Crystal structure of the N-terminal domain of Oxytricha nova telomere end-binding protein α subunit both uncomplexed and complexed with telomeric ssDNA

Abstract

Oxytricha nova telomere end-binding protein specifically recognizes and caps single strand (T 4G 4) n telomeric DNA at the very 3′-ends of O. nova macronuclear chromosomes. Proteins homologous to the N-terminal domain of OnTEBP α subunit have now been identified in Oxytricha trifallax, Stylonychia mytilis, Euplotes crassus, Schizosaccharomyces pombe, and Homo sapiens, suggesting that this protein is widely distributed in eukaryotes.
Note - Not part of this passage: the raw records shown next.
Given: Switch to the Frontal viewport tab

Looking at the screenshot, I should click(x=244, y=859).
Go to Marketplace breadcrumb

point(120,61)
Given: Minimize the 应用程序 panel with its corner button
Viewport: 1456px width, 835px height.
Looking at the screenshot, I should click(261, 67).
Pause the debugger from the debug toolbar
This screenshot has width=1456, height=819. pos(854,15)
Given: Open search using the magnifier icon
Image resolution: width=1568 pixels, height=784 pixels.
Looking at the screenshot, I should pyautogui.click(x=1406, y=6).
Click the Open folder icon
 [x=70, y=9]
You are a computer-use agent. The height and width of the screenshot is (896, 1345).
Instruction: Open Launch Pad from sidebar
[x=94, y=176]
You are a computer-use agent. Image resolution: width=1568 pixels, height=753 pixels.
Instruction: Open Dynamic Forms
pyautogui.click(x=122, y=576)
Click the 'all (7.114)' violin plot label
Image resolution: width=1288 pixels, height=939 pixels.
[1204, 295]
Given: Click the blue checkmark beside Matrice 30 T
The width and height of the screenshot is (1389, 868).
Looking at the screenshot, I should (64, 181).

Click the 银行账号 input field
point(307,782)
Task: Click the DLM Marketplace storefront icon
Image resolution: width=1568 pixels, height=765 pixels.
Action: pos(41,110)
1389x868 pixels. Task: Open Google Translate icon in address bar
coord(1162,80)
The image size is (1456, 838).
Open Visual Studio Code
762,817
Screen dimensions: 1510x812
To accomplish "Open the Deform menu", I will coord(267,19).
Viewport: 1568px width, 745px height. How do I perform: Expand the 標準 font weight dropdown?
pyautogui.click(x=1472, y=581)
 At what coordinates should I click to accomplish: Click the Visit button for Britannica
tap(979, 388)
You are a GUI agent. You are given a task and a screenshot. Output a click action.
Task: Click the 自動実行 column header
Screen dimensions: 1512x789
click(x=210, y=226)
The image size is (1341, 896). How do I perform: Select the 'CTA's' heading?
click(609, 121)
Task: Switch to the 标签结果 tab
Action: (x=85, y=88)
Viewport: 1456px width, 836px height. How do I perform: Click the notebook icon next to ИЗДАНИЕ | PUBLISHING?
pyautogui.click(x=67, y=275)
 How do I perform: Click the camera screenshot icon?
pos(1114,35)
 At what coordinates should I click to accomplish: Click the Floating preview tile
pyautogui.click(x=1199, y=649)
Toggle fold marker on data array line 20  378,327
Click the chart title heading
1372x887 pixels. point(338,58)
We describe here the crystal structures of the N-terminal single-stranded DNA (ssDNA)-binding domain of O. nova telomere end-binding protein α subunit both uncomplexed and complexed with single strand telomeric DNA. These structures show how the N-terminal domain of α alone, in the absence of the β subunit and without α dimerization, can bind single-stranded telomeric DNA in a sequence-specific and 3′-end-specific manner. Furthermore, comparison of the uncomplexed and complexed forms of this protein shows that the ssDNA-binding site is largely pre-organized in the absence of ssDNA with modest, but interesting, rearrangements of amino acid side-chains that compose the ssDNA-binding site. The structures described here extend our understanding of structures of O. nova telomeric complexes by adding uncomplexed and complexed forms of monomeric α to previously described structures for (α56/ssDNA) 2 dimer and α56/β28/ssDNA ternary complexes. We believe that each of these four structures represent intermediates in an ordered assembly/disassembly pathway for O. nova telomeric complexes.